From this is deduced that the new law, or of the Spirit, is not, in
the strict sense, the one promulgated by Jesus on the Mount of the
Beatitudes, but the one engraved by him in hearts at Pentecost. The
evangelical precepts are certainly more lofty and perfect than the
Mosaic; however, on their own, they also would have remained
ineffective. If it had sufficed to proclaim the new will of God
through the Gospel, one could not explain the need there was for
Jesus to die and for the Holy Spirit to come; one could not explain
why the Jesus of John makes everything depend on his "lifting," that
is, on his death on the cross (cf. John 7:39; 16:7-15).
The Apostles are the living proof of this. They had heard from
Christ's living voice all the evangelical precepts, for example that
"he who wishes to be first must be last and servant of all,"
(Matthew 20:27) but till the last supper we see them concerned to
establish who was the greatest among them (cf.

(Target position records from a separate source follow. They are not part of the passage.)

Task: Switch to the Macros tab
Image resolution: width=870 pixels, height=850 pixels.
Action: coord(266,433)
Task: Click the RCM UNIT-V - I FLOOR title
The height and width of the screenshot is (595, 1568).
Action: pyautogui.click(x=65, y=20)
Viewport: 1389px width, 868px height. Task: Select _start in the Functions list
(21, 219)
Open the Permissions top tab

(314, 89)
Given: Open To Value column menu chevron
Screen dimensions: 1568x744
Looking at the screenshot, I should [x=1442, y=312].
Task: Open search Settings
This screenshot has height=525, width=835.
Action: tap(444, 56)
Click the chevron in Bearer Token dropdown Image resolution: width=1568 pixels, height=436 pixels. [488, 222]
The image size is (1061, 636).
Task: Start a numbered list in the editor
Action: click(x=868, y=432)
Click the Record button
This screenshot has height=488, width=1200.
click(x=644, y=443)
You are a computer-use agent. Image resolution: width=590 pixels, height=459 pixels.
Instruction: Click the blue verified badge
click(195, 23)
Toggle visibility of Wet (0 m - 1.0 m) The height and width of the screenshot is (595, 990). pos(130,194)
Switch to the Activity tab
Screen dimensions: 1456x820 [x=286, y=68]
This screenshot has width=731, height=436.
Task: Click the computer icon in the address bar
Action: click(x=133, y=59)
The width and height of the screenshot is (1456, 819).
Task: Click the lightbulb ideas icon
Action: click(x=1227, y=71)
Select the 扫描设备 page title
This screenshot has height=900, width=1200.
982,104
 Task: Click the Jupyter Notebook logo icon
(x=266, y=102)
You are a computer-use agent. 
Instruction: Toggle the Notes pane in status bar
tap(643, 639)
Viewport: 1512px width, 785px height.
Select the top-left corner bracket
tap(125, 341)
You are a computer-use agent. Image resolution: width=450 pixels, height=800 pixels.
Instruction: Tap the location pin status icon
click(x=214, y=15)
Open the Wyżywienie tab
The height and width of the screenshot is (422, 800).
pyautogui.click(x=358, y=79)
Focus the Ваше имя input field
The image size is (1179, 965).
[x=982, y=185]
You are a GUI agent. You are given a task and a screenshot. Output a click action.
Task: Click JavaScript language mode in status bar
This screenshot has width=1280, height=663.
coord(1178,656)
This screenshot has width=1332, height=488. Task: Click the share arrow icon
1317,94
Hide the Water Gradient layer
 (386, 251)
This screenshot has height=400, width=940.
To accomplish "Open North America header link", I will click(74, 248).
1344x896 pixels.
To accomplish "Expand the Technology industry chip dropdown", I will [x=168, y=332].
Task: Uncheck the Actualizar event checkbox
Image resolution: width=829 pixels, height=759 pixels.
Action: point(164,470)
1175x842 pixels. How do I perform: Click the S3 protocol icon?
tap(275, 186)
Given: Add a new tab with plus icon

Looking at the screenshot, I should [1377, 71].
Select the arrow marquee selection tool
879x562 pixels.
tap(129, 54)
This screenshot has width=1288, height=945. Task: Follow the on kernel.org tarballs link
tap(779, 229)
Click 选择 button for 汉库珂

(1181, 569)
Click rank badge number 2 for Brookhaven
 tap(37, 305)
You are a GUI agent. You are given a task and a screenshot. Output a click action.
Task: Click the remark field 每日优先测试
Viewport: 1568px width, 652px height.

Luke 22:24). Only
after the coming of the Spirit upon them do we see them completely
forgetful of themselves and intent only on proclaiming "the mighty
works of God" (cf. Acts 2:11).
Without the interior grace of the Spirit, even the Gospel,
therefore, even the new commandment would remain the old law,
letter. Taking up a bold thought of Saint Augustine, Saint Thomas
Aquinas wrote: "By letter is understood every written law that
remains outside of man, even the moral precepts contained in the
Gospel; therefore even the letter of the Gospel would kill, if the
grace of the faith that heals was not added within."[4] Yet more
explicit is that which he wrote a earlier: "The new law is primarily
the same grace of the Holy Spirit that is given to believers."[5]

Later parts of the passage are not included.